Filovirius are single-stranded negative-sense RNA viruses within the order Mononegavirales.  These viruses include the genus ebola virus, marburgvirus and cuevavirus.  Generally, these viruses are the causative agent of severe, often fatal, hemorrhagic fever in humans, with case fatality rates as high as 90%. The primary focus of our laboratory are ebolaviruses. Since its emergence in 1976, sporadic localized outbreaks have typically characterized these viruses, but the unprecedented spread of the 2013–2016 West African epidemic and its high death toll highlights the global public health threat that it poses. The recent 2017 and 2018 outbreaks in Democratic Republic of the Congo further emphasize the urgency for therapeutic interventions. Despite this, there remains no licensed therapeutics available, although a number of promising candidates are currently under investigation. Novel therapeutic targets will thus be useful to the continued development of effective countermeasures.  (Above left image: Ebola Virus Particle courtesy of

Our laboratory primarily focuses on Ebola virus (EBOV formerly known as Zaire ebola virus).  This species has been associated with the most devastating outbreaks and appears to be the most virulent.  The primary focus of our work is to understand better the molecular mechanisms underlying EBOV pathogenesis.  Towards this goal, we are interested in host-protein interactions during EBOV infection. Previous work identified interactions of EBOV nucleoprotein (NP) with host proteins RUVBL1 and RUVBL2.  Future studies will involve determining the role of these proteins in EBOV biology.  Additional studies are also underway to elucidate the role of additional candidate host interactors.

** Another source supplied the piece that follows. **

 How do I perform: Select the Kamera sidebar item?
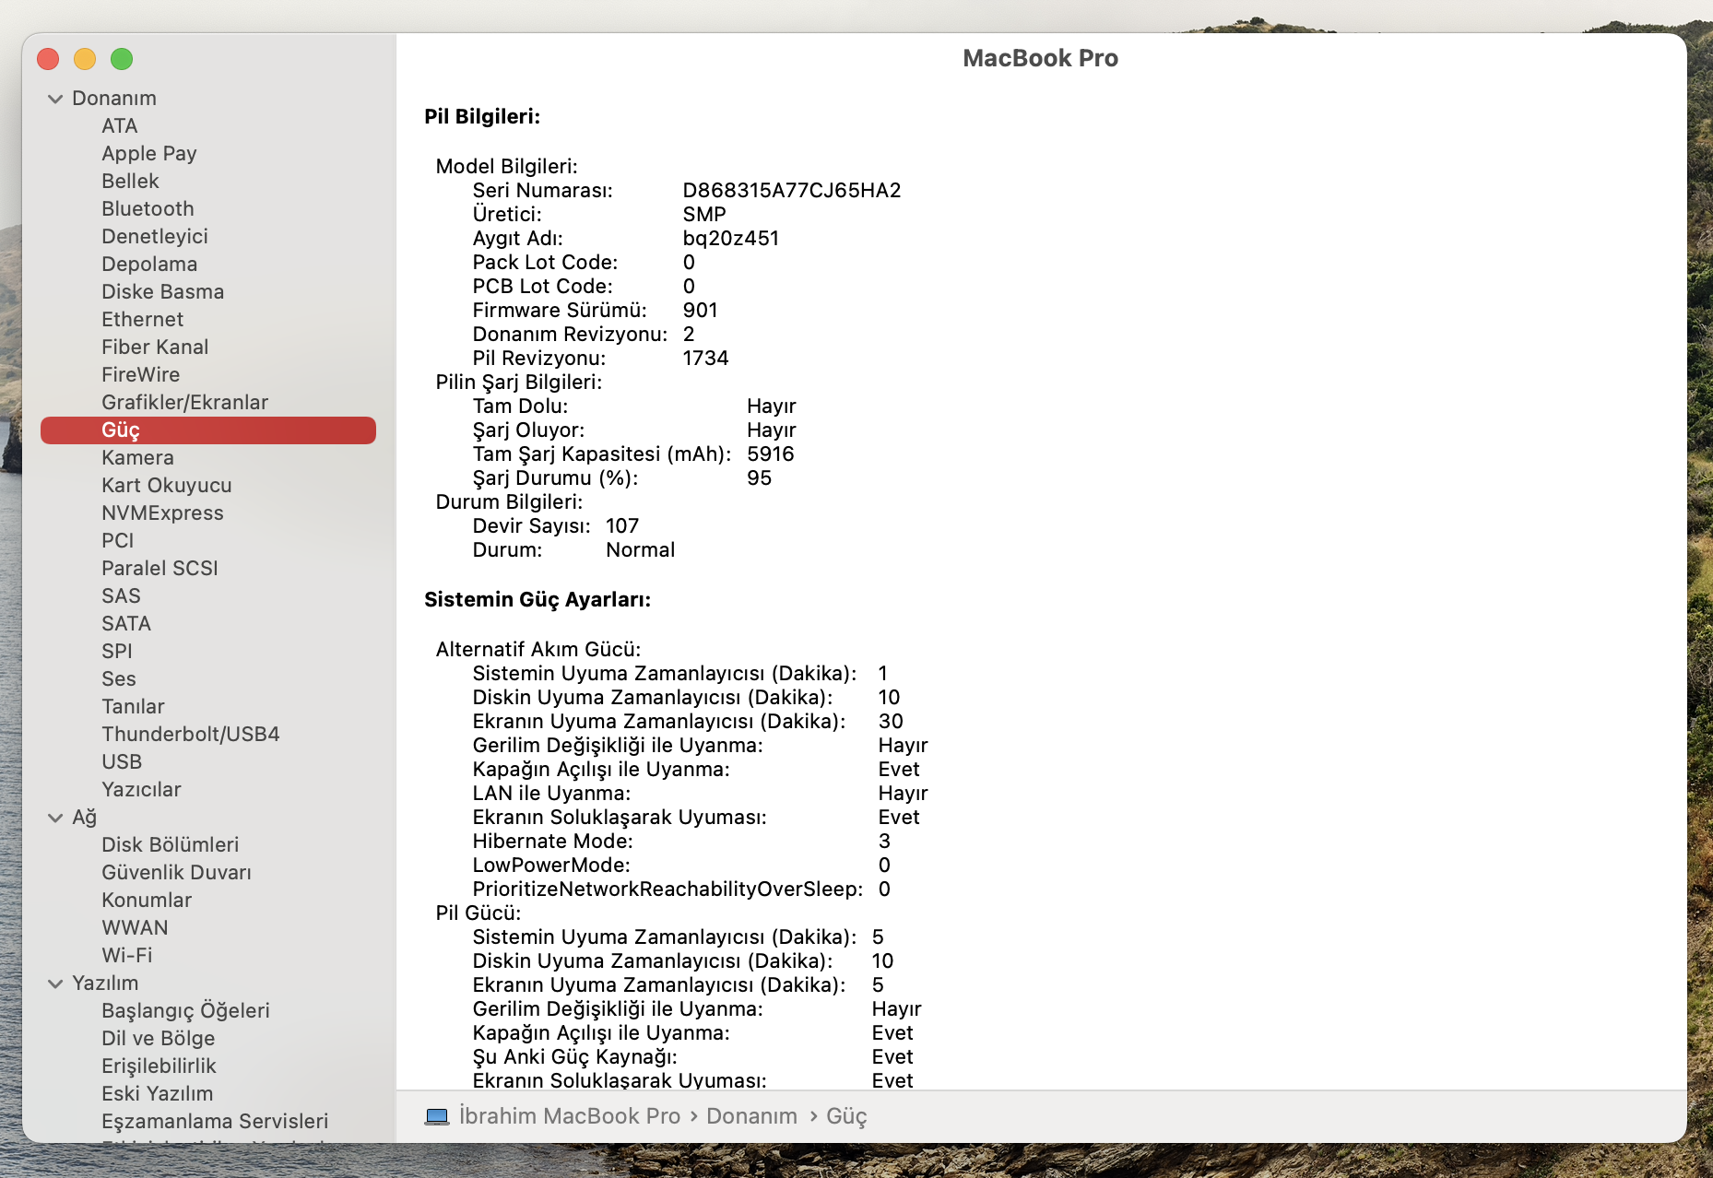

Figure 4.  The R2TP complex components RPAP3 and PIH1D1 colocalize with HA-NP. HeLa cells were transfected with vector control or HA-NP. Twenty-four hours later, the cells were fixed and processed for the immunofluorescence detection of endogenous PIH1D1 or RPAP3 in the presence of vector control or HA-NP. Representative images of endogenous localization pattern of PIH1D1 and RPAP3 in the presence of HA-NP. HA-NP (green), RPAP3 (red), PIH1D1 (magenta), and Hoechst 33342 nuclear stain (blue) were visualized by SIM. Scale bars = 20 µM.